Muy pocos en Chile, es cierto,
defienden en voz alta al régimen de Maduro. Pero quienes condenan el secuestro
de las instituciones públicas, la violación de los derechos humanos, la
militarización del poder y los atropellos diarios a la dignidad humana que
tienen lugar en el país caribeño, no son en su
mayoría voces izquierdistas. El ardid electorero de “Chilezuela” se lo ganó la
izquierda chilena. Que con su pan se lo coma.
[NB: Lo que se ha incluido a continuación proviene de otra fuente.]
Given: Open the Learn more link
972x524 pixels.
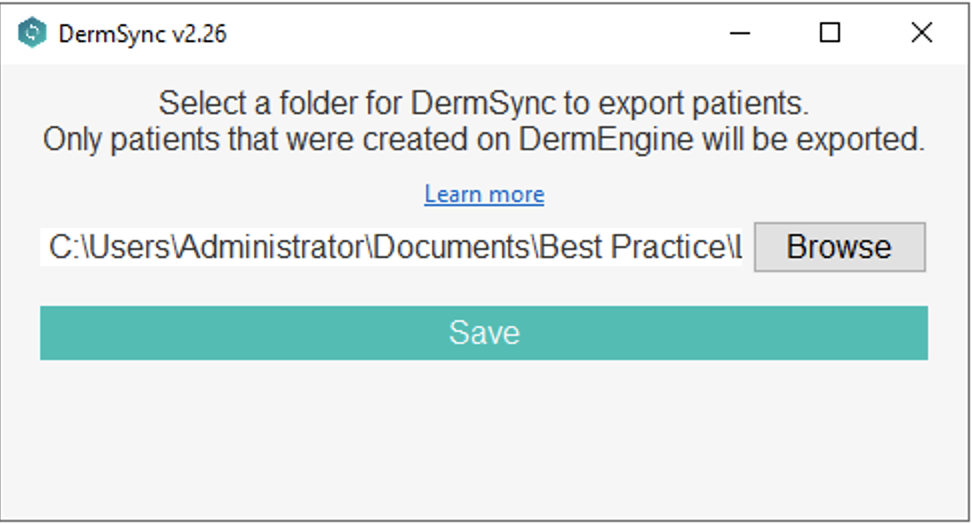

Chile, es cierto, nunca ha sido un país
con fuerte presencia en el área internacional. Sin embargo, el triunfo de Piñera no es solamente un fenómeno local. Chile, quiera o
no, ha pasado a ser parte de una constelación política internacional, por lo
menos en el Cono Sur. Por de pronto, por primera vez se produce una
concordancia tan exacta entre mandatarios argentinos y chilenos. Incluso
Cristina Fernández era demasiado revoltosa para que Bachelet siguiera su
alocado ritmo. Macri y Piñera, en cambio,
han sido cortados por la misma tijera. Al menos ambos parecen creer –
parodiando a Clausewitz- que la
política es la continuación de la economía por otros medios. Pero si los dos
mandatarios logran elevar sus compatibilidades bursátiles hacia el plano de la
política, podría tener lugar la formación de un eje Atlántico/ Pacífico
sumamente interesante en el Cono Sur. Uno en condiciones de perfilarse como
contra-equivalente al impulso dictatorial que proviene del eje La Habana/
Caracas.
Desde el punto de vista internacional,
el gran perdedor con las elecciones chilenas ha sido Evo Morales, ficha
autocrática que manejan Castro y Maduro en las tierras del sur. Por lo menos
dos pretensiones de Morales han sido aisladas: las marítimas y las de su
reelección indefinida.
Las primeras, las marítimas, llegaron a
contar con un fuerte apoyo de Fernández, Mujica, Humala y Correa. Hoy Morales
no cuenta con ninguno. Las segundas, las re-eleccionistas, son hoy una
excepción en un gran espacio regional que consagra como principio fundamental
de la democracia la alternancia gubernamental. En ese contexto la Bolivia de
Evo aparece como una oscura mancha. Siguiendo esa misma lógica, el
levantamiento democrático de Lenín Moreno en contra de la lacra re-eleccionista
defendida por Correa en Ecuador, puede recibir un respaldo internacional con el
cual hasta hace poco no contaba
Si Piñera todavía
no se ha dado cuenta, habrá que recordarle que la política es también
geopolítica. Chile no está aislado del mundo, como creyeron otros presidentes
del pasado reciente. De ahí que las identidades políticas nacionales hayan
pasado a ser interdependientes con las internacionales. Solo así se explica
porqué las elecciones chilenas fueron seguidas con tanta atención en el
exterior. La globalización, definitivamente, no solo es un fenómeno económico.